• _Supplied text_:
My personal interest went to the gardens. "The kitchen garden is in its form a copy of an 18th century palatial garden. Here, old types and sorts of fruits and vegetables grow that were cultivated and eaten/consumed in the region some two and half centuries ago. These plants, to some extent all but forgotten today, serve as witnesses to the nutritional habits and customary use of the period. This living conservatorium thus serves as a hoard of a fragile and threatened heritage with historical, botanical and ethnological facets of a broad palette of indigenous vegetable and fruit plants." (text taken from here)
the kitchen garden from Prangins Castle
An audio guide, guides the visitor through this garden, explaining the origine and the use of a selected amount of plants. These explanations are often completed by referencing to the dairy of Baron who lived in the castle as well as the encyclopedy of Yverdon that is dating from the 18th century. 

Through this audio guide I learnt a lot about agriculture in the 18th century, which i did not know before : some lessons learnt and thoughts I wanted to share with you in this post.
Morus tree

One of the first thing that stroke me were the Morus trees, the black and the white sort. I know that the white one is the one needed for the silk worm and the dark one is the one I used to go collecting and eating the fruit in Serbia. I had seen these trees in many places around the world, but not at home. So I learnt that the silk in the Castle is "home made". Silk made in Switzerland? So why does it today always come from developing countries?

Asparagus is still today a well known plant and one of my favourite vegetable on my plate. The audio guide was explaining that in the 18th century, they managed to grow them in January. Wait a second, climate change is yet to come, so how did they manage to get asparagus without heater and glasshouses? They used a pretty interesting technique. Between the ranges of asparagus, they would dig ditches before the cold season. They would fill the ditches with manure and cover them with straw. The fermentation process of the manure produces warmth that is sufficient for asparagus to grow in the winter. Is that a technology we will reinvent when we face an energy crisis?

Topinambour or Jerusalem artichoke
Topinambour is a sort of potato that grows very fast and once it is in the ground, can hardly be taken out. I had some in my garden in the Netherlands and never managed to get them out of there. The audio guide was explaining that this crop helped a lot to fight the famine, because it grows so easily and the leaves could be fed to livestock. So it just dropped into my mind, would that not be a solution for Africa? Does anyone know about evidence that it would not work?

The garden tour at Prangins Castle give you much more information than these and is definitely worth a visit. I will go back end of September to see the saffron  flower flowering with my own eyes.

• _Directions_:
1. From the post about the Prangins Castle kitchen garden, extract the passage that begins with the words "the kitchen garden from" and ends after the words "the 18th century.".
2. In the post about the Prangins Castle kitchen garden, what produced the warmth that let asparagus grow in winter in the 18th century?

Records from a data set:
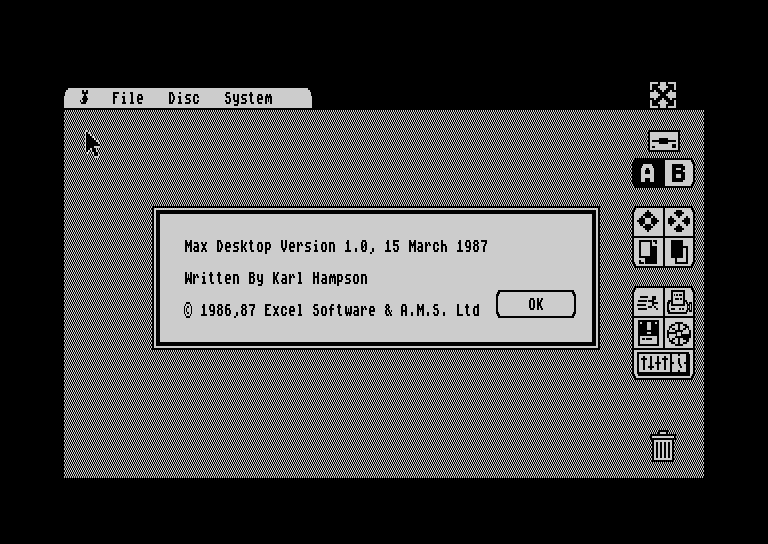
Task: Click the trash can icon
Action: coord(663,446)
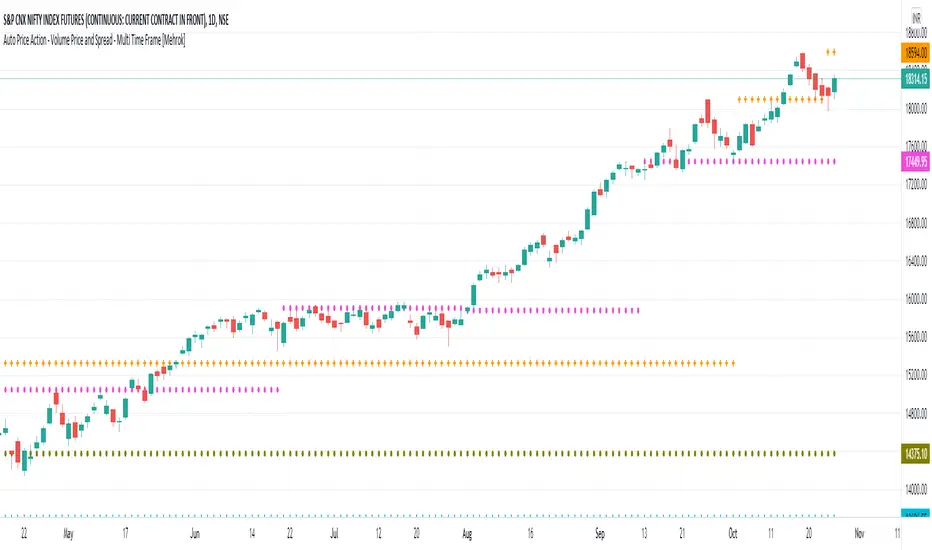Click the Sep label on the time axis

click(600, 534)
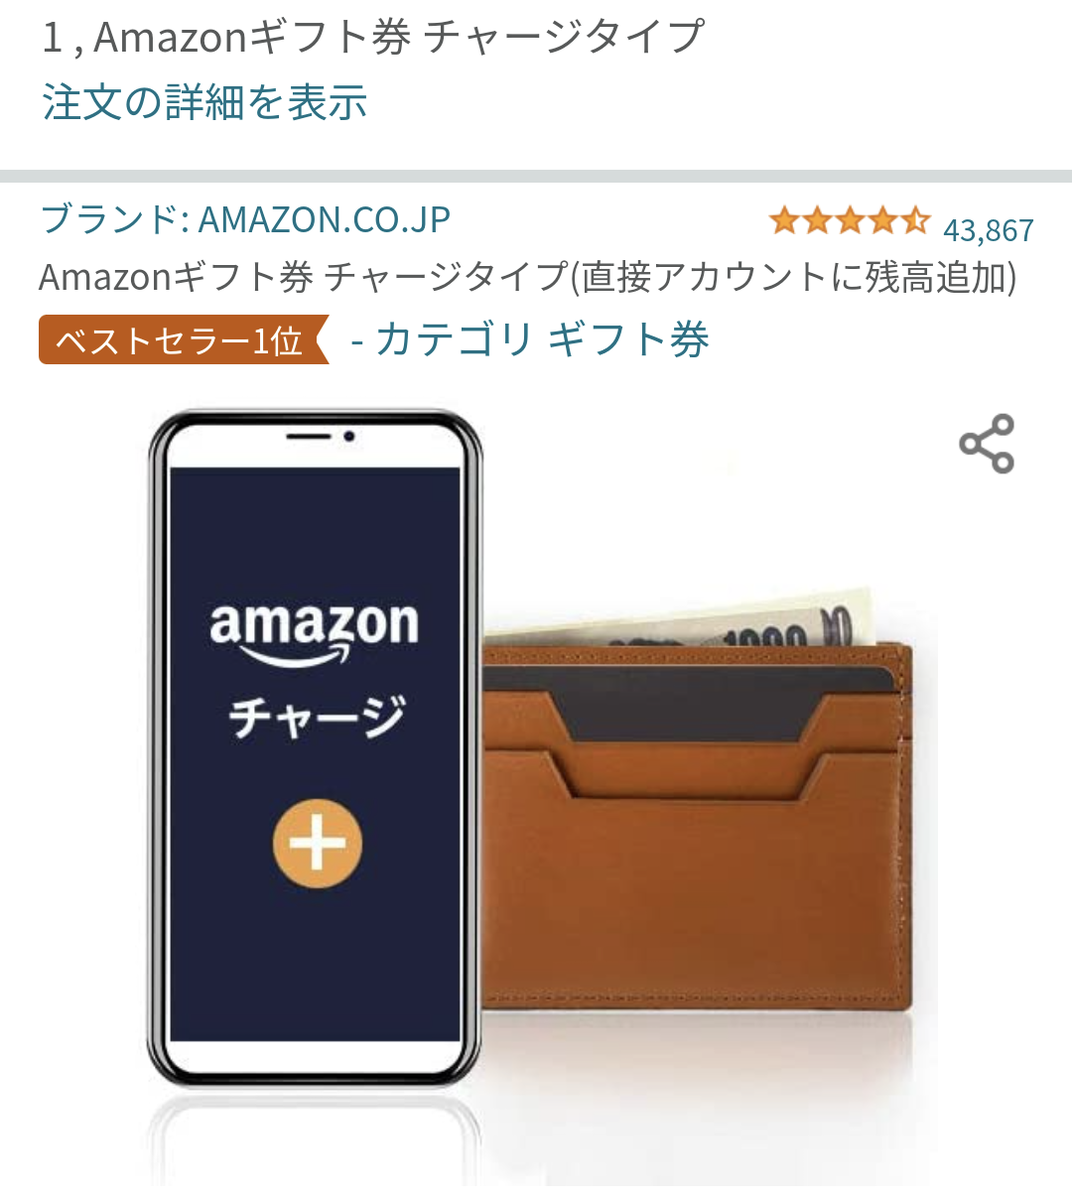Screen dimensions: 1072x1200
Task: Click the orange plus icon on the phone screen
Action: coord(317,843)
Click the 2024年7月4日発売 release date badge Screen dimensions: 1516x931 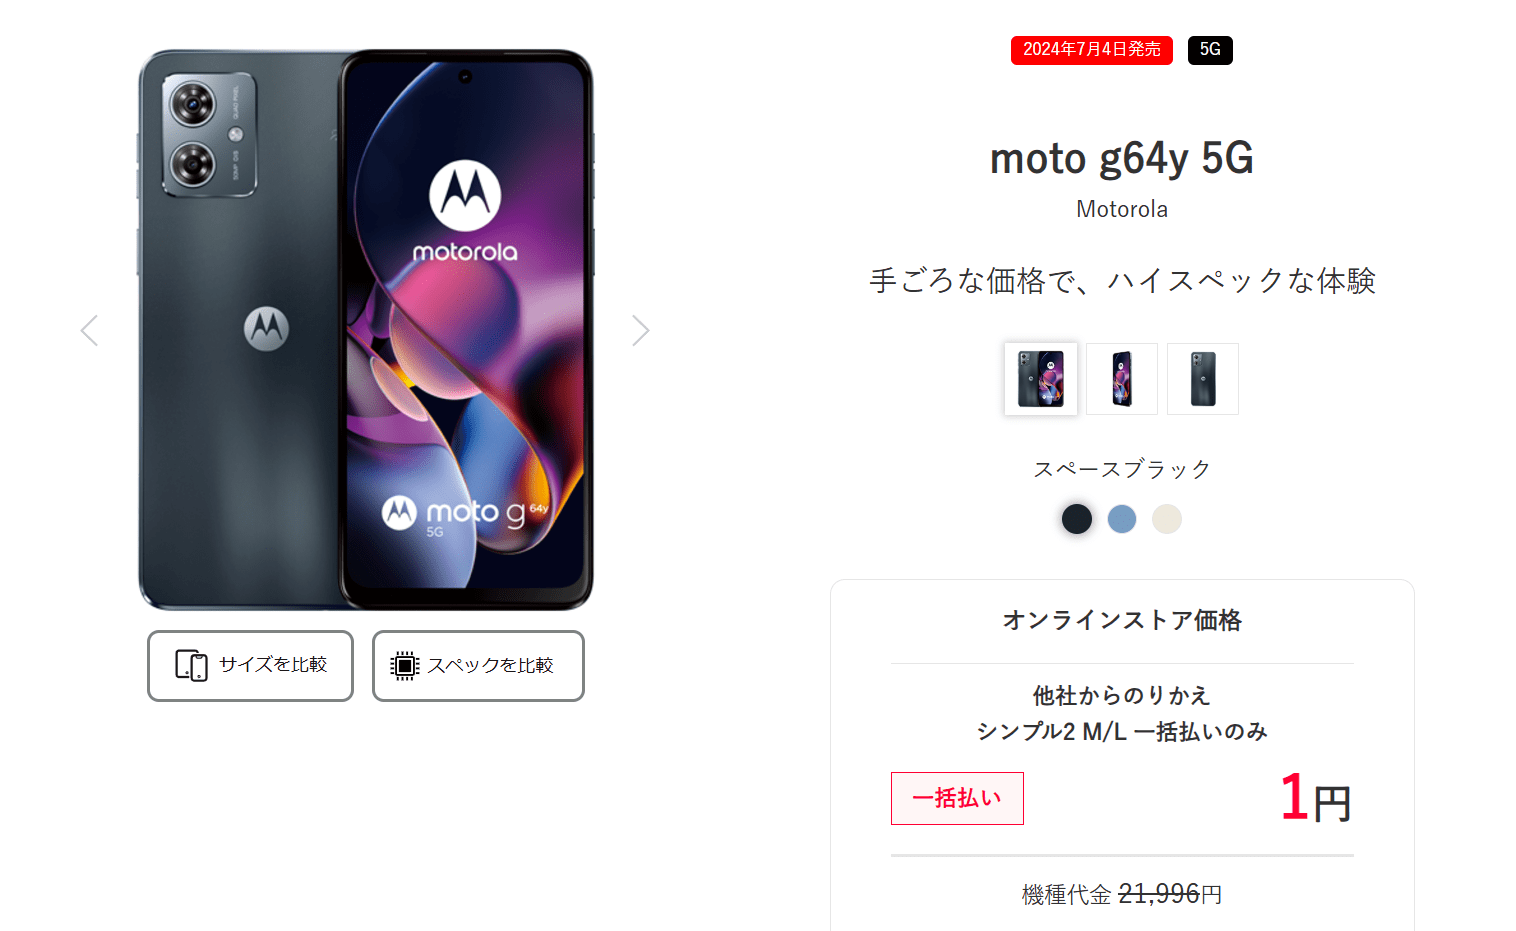pos(1092,50)
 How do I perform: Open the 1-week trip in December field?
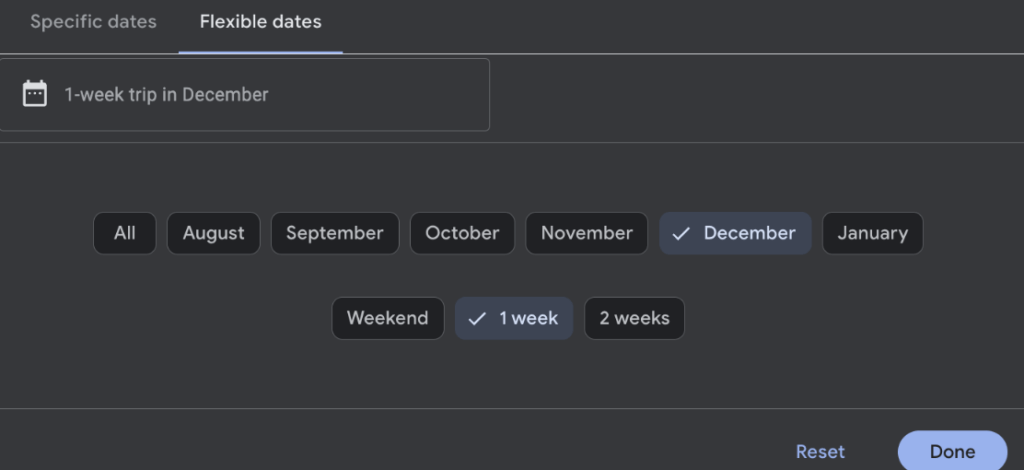[244, 95]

• _Answers to the exercise_:
1.
the kitchen garden from Prangins Castle
An audio guide, guides the visitor through this garden, explaining the origine and the use of a selected amount of plants. These explanations are often completed by referencing to the dairy of Baron who lived in the castle as well as the encyclopedy of Yverdon that is dating from the 18th century.

2. The fermentation of manure filling the ditches dug between the asparagus rows and covered with straw.